> [The problem]: Please reproduce the records from the line containing "Select the Input ACEScg tool in chain" up to and including the line containing "[x=1006, y=152]", and nothing else.
******
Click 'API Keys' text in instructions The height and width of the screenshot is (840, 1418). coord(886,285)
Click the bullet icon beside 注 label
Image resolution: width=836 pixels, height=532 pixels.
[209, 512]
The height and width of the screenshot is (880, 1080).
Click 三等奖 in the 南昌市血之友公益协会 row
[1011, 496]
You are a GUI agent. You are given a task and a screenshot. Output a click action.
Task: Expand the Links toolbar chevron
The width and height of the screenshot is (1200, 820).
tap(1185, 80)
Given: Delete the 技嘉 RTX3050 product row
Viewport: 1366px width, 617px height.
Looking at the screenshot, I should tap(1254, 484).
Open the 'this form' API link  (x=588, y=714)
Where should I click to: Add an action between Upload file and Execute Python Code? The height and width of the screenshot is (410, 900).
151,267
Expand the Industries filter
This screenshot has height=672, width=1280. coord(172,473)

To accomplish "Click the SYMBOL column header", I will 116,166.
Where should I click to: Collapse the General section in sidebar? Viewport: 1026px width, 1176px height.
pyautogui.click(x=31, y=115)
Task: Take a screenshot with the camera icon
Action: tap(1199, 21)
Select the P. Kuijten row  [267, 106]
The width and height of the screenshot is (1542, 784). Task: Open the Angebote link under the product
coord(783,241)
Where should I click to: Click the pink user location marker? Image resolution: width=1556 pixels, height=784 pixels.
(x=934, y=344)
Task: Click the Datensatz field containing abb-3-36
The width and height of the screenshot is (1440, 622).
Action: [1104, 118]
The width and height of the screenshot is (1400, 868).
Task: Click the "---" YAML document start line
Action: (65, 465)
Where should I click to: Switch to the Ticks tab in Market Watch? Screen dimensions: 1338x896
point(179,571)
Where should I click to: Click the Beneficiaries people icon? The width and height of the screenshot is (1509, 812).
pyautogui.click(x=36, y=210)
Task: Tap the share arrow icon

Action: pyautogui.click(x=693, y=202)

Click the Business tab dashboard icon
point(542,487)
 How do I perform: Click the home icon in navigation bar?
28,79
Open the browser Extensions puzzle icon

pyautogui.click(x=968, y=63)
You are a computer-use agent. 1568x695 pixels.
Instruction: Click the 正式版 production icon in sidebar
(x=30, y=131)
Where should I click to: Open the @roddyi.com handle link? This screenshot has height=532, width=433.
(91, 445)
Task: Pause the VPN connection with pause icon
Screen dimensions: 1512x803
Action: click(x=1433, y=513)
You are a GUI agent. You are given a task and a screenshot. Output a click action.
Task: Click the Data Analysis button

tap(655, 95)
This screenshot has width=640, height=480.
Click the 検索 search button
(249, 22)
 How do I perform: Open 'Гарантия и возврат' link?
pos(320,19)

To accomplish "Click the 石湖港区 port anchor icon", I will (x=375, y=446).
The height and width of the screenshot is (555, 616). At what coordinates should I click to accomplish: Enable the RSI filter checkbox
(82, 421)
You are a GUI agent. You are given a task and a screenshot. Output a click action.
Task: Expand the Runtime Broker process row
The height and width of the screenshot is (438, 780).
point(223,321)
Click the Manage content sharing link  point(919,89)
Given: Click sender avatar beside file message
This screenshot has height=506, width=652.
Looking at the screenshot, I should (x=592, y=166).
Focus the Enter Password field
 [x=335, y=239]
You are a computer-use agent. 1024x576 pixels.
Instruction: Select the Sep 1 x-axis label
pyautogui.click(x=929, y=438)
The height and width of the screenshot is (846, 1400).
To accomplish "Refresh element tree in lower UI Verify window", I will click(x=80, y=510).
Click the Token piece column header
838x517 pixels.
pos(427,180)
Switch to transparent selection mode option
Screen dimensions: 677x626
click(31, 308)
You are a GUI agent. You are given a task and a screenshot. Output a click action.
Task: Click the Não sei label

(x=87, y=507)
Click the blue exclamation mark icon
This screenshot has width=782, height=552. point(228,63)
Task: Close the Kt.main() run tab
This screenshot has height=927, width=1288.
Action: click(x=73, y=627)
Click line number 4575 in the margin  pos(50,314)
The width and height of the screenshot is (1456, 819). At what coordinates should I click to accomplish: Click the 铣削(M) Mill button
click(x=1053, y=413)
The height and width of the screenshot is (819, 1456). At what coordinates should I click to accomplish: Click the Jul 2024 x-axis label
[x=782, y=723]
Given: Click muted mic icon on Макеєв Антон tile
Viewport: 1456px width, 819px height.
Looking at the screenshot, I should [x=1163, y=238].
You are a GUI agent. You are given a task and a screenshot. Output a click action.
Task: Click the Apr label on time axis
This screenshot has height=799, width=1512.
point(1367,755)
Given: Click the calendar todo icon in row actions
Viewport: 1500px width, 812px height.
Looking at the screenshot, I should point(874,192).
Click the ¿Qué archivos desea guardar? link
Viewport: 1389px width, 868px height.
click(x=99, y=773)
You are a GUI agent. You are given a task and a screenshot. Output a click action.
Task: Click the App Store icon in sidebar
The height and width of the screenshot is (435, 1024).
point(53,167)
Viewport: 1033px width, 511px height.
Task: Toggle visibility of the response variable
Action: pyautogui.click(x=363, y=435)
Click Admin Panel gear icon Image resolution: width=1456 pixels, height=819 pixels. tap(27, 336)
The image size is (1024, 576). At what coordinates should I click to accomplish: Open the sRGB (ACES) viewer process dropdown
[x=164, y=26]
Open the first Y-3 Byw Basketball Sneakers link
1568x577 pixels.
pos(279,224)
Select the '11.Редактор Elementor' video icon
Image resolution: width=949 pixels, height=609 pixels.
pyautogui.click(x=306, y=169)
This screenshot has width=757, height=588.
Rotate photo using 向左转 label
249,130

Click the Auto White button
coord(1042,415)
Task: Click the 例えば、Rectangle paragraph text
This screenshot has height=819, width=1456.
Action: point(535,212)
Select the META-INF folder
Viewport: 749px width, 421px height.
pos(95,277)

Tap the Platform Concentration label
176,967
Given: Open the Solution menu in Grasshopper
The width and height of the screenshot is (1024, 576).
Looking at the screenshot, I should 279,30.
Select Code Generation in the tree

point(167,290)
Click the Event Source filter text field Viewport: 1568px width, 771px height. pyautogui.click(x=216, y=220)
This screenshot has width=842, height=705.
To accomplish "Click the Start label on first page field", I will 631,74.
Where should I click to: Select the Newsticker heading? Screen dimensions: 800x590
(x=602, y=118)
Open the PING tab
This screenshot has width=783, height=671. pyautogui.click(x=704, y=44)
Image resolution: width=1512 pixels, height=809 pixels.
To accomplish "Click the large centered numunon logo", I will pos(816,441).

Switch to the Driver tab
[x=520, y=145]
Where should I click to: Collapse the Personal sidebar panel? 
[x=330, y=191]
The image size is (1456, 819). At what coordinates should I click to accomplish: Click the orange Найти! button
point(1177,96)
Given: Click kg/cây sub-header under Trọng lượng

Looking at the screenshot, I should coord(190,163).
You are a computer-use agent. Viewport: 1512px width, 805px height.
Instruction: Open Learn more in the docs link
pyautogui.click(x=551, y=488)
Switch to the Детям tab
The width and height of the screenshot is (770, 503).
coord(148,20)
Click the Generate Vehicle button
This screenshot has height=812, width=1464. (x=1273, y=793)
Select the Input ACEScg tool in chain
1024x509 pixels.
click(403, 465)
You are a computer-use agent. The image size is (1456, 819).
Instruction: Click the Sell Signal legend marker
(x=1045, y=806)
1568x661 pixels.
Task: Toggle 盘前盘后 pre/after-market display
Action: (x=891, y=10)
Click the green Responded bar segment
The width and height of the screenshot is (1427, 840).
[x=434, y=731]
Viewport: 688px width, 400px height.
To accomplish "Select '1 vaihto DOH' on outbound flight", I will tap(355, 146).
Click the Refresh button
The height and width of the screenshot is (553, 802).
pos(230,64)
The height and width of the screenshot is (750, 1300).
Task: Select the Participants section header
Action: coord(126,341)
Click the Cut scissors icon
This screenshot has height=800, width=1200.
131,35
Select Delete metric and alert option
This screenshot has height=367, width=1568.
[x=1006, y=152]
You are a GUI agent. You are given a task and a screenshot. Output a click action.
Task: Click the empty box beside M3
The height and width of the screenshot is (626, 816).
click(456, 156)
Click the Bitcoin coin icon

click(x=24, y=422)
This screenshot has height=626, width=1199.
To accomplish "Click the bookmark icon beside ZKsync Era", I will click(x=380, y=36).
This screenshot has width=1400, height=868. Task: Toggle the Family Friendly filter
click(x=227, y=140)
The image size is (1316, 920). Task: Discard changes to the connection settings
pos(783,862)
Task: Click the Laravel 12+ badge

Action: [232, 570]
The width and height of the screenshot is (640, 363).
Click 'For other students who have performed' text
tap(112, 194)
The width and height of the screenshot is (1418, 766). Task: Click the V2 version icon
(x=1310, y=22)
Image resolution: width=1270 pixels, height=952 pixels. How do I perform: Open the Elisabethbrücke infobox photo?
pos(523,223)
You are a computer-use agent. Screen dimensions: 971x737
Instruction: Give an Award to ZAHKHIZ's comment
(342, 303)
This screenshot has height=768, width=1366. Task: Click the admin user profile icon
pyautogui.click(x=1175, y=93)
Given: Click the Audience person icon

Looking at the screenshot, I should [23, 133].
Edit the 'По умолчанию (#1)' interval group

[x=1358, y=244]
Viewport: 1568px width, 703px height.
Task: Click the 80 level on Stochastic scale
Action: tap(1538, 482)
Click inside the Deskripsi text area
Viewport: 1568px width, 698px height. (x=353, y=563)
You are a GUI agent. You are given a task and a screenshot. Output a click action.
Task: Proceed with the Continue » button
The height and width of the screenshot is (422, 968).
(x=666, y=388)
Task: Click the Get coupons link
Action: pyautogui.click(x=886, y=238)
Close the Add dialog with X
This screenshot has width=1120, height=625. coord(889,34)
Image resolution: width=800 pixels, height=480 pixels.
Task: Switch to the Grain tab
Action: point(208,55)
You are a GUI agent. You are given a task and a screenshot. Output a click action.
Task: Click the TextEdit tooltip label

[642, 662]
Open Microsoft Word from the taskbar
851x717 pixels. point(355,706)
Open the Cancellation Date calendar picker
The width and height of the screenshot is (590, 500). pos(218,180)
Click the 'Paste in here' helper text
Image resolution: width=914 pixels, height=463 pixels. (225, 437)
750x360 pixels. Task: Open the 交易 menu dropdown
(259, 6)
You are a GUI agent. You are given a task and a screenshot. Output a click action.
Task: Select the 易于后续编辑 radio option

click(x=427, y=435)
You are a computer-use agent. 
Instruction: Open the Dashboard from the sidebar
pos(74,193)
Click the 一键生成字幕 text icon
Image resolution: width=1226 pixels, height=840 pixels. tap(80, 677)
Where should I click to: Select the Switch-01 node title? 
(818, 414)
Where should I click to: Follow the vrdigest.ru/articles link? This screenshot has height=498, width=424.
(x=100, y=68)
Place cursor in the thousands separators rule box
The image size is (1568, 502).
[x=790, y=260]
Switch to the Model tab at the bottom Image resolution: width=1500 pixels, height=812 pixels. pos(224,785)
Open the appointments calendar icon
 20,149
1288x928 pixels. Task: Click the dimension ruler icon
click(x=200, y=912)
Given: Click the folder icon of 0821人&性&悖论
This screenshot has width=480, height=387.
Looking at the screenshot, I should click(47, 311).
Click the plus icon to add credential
******
> [Task output]:
Select the Input ACEScg tool in chain
1024x509 pixels.
click(403, 465)
You are a computer-use agent. The image size is (1456, 819).
Instruction: Click the Sell Signal legend marker
(x=1045, y=806)
1568x661 pixels.
Task: Toggle 盘前盘后 pre/after-market display
Action: (x=891, y=10)
Click the green Responded bar segment
The width and height of the screenshot is (1427, 840).
[x=434, y=731]
Viewport: 688px width, 400px height.
To accomplish "Select '1 vaihto DOH' on outbound flight", I will tap(355, 146).
Click the Refresh button
The height and width of the screenshot is (553, 802).
pos(230,64)
The height and width of the screenshot is (750, 1300).
Task: Select the Participants section header
Action: coord(126,341)
Click the Cut scissors icon
This screenshot has height=800, width=1200.
131,35
Select Delete metric and alert option
This screenshot has height=367, width=1568.
[x=1006, y=152]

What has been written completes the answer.